AVELLINO – Nel Consiglio comunale di Avellino si è consumata un’altra rottura tra le file della maggioranza: l’ex capogruppo del Pd, Stefano La Verde (nella foto di Carmine Bellabona), ha ufficializzato il divorzio con la compagine democratica dichiarandosi indipendente. L’inattesa decisione è stata comunicata dall’interessato durante la seduta dell’assemblea municipale dedicata agli indirizzi per il rifacimento di Piazza Libertà. “È per me impossibile – ha affermato La Verde – restare in questo pseudogruppo dove è prevalso lo scontro personale anziché il confronto politico. La dialettica interna è stata solo un paravento per nascondere ben altre situazioni. Il gruppo dirigente del partito non è stato in grado di intervenire in maniera chiara e ferma, nonostante sia in corso una faida sin dall’inizio della consiliatura. Avrei dovuto prendere questa decisione già molto tempo fa”.

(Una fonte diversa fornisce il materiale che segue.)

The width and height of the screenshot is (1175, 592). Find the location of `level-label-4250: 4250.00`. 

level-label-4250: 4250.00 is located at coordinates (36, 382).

Il gesto di La Verde è, quindi, l’epilogo di una lunga fase conflittuale che sta agitando il principale gruppo del governo cittadino. Per prendere le distanze dalle posizioni di altre componenti democratiche, il consigliere aveva rimesso l’incarico di responsabile della delegazione di Piazza del Popolo. Ma, nonostante i vari tentativi di mediazione, messi in atto sia dal sindaco Giuseppe Galasso che dal senatore Enzo De Luca, non si è giunti ad una mediazione tra le posizioni in campo. La stessa volontà del parlamentare del Pd di avocare a sé la guida del gruppo è la conseguenza dell’ingestibilità di un gruppo ormai allo sbando. Ma La Verde era andato anche oltre, mettendo in piedi insieme con altri consiglieri comunali vicini al partito, ma critici con l’amministrazione Galasso, il movimento dei “riformisti”.
L’insofferenza dell’esponente democratico si è manifestata più volte, anche se sinora si era evitato lo strappo. “Ho preso soltanto schiaffi – ha sostenuto La Verde – ed ho accettato di restare unicamente perché ho grande rispetto dei ruoli istituzionali. In quest’aula però l’ipocrisia regna sovrana. Mentre io mi sforzo di onorare la mia funzione di rappresentante dei cittadini, debbo constatare che c’è chi pensa soltanto ai propri interessi. Così si spiegano le continue assenze tattiche e gli attacchi frontali al sindaco, provenienti dalla maggioranza. Salvo, poi, cambiare improvvisamente idea per convenienza”.
La Verde ha lanciato una bordata anche a De Luca: “Non mi sembra affatto che il suo intervento sia stato risolutivo”. Il senatore ha espresso amarezza per la decisione dell’ex capogruppo, appresa soltanto in aula. “Certe discussioni – ha precisato – andrebbero affrontate in altri consessi, ma è andata diversamente”. La Verde ha, invece, incassato attestati di stima da parte dell’opposizione. Il capogruppo del Pdl, Giovanni D’Ercole, ed il consigliere dell’Udc, Enza Ambrosone, gli hanno riconosciuto autonomia di azione e coerenza politica. “Da oggi – ha infine spiegato La Verde – valuterò gli atti dell’amministrazione caso per caso”.